-------- Data to process

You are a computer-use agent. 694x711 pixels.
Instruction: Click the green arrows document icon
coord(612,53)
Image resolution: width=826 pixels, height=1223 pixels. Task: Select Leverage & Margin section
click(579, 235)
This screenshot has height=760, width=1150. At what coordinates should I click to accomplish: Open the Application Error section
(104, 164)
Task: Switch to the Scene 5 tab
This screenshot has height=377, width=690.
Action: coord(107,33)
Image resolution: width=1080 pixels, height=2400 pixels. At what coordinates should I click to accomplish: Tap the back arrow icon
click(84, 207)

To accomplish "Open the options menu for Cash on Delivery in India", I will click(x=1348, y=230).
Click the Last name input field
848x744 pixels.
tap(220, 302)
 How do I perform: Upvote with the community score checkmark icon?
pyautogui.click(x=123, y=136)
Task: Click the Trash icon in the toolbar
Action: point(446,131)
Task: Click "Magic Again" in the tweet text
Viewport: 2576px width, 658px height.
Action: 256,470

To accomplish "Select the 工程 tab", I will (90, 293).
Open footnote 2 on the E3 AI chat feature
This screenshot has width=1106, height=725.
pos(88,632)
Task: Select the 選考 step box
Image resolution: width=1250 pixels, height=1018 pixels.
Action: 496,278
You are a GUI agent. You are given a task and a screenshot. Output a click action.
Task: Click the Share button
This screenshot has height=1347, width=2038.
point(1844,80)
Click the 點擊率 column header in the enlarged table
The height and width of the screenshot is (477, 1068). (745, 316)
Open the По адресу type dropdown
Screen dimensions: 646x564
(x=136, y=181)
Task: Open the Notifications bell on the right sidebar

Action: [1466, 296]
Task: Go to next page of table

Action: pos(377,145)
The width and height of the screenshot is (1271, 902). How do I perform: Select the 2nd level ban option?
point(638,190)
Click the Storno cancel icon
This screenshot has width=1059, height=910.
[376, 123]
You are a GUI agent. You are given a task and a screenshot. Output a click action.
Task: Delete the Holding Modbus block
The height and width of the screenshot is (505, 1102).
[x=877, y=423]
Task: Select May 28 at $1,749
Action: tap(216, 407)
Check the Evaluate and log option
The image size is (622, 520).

----------------

= Exercise prompt =
Starting at the line that has "This screenshot has height=377, width=690." and ending at the line that has "Task: Click the Share button", please write out the lines above exactly, leaving out all others.

= Task solution =
This screenshot has height=377, width=690.
Action: coord(107,33)
Image resolution: width=1080 pixels, height=2400 pixels. At what coordinates should I click to accomplish: Tap the back arrow icon
click(84, 207)

To accomplish "Open the options menu for Cash on Delivery in India", I will click(x=1348, y=230).
Click the Last name input field
848x744 pixels.
tap(220, 302)
 How do I perform: Upvote with the community score checkmark icon?
pyautogui.click(x=123, y=136)
Task: Click the Trash icon in the toolbar
Action: point(446,131)
Task: Click "Magic Again" in the tweet text
Viewport: 2576px width, 658px height.
Action: 256,470

To accomplish "Select the 工程 tab", I will (90, 293).
Open footnote 2 on the E3 AI chat feature
This screenshot has width=1106, height=725.
pos(88,632)
Task: Select the 選考 step box
Image resolution: width=1250 pixels, height=1018 pixels.
Action: 496,278
You are a GUI agent. You are given a task and a screenshot. Output a click action.
Task: Click the Share button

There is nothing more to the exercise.